A tale of adaptation Diversity and stress responses in the haloalkaliphilic sulfur-oxidizing bacteria of the genus Thioalkalivibrio

Soda lakes are extreme environments with a pH of around 10 and salt concentrations up to saturation. Moreover, other factors might impose various types of stress on the microbial communities in soda lakes, including fluctuating salinities and temperatures, high UV radiation or the occurrence of heavy metals such as arsenic.
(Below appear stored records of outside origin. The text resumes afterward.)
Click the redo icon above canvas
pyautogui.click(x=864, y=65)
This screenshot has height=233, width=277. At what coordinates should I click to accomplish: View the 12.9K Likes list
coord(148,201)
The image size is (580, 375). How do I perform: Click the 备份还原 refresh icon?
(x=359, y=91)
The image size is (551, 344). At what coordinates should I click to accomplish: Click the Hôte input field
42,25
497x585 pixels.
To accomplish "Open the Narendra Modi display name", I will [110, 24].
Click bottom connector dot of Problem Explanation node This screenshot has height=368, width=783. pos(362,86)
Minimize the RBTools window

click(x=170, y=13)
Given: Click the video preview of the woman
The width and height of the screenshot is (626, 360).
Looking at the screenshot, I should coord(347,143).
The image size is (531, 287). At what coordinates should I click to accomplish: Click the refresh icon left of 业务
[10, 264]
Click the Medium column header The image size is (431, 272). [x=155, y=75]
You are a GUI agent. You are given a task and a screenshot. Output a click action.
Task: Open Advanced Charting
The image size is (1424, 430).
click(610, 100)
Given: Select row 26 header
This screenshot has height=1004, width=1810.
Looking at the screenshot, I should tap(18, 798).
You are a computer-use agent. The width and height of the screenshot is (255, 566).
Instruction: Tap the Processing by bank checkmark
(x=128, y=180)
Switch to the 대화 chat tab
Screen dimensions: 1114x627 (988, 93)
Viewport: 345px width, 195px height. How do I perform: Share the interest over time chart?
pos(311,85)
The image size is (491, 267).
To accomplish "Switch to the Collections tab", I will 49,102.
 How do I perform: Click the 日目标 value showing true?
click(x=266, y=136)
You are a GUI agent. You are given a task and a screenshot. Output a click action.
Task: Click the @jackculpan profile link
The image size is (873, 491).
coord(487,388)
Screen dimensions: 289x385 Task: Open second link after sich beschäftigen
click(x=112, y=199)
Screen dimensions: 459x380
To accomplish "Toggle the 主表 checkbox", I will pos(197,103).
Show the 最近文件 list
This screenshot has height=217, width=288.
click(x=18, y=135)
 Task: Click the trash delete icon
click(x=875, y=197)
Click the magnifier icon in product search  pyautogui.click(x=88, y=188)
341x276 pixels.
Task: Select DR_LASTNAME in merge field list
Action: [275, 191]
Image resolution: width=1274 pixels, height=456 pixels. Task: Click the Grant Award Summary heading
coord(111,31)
Despite these harsh conditions, soda lakes support diverse microbial communities. One of the most abundant bacterial genera found in soda lakes is Thioalkalivibrio. Strains of this genus are obligate haloalkaliphilic chemolithoautotrophic sulfur-oxidizing bacteria that are grouped within the Gammaproteobacteria. Currently, there are more than 100 strains, but not all were affiliated to one of the ten described species by phylogenetic and phylogenomic analyses. Therefore, these taxonomic analyses were performed in this thesis and revealed in total 25 ‘genomic’ species within the genus Thioalkalivibrio and that the genus is not monophyletic. Furthermore, these extremophiles are perfectly adapted to the haloalkaline conditions, but only little is known on how they respond to the various other stressors present in soda lakes. To improve our understanding on their molecular and physiological response mechanisms to other stress factors, this thesis focuses on the stress that is induced by arsenite, low temperature and antibiotics using, amongst others, comparative sequence analysis and transcriptomics. Our results show that members of the genus Thioalkalivibrio are well equipped to thrive in the extreme environments of soda lakes, which allowed them to persist under multiple stressful conditions and to become a dominant community member in these lakes.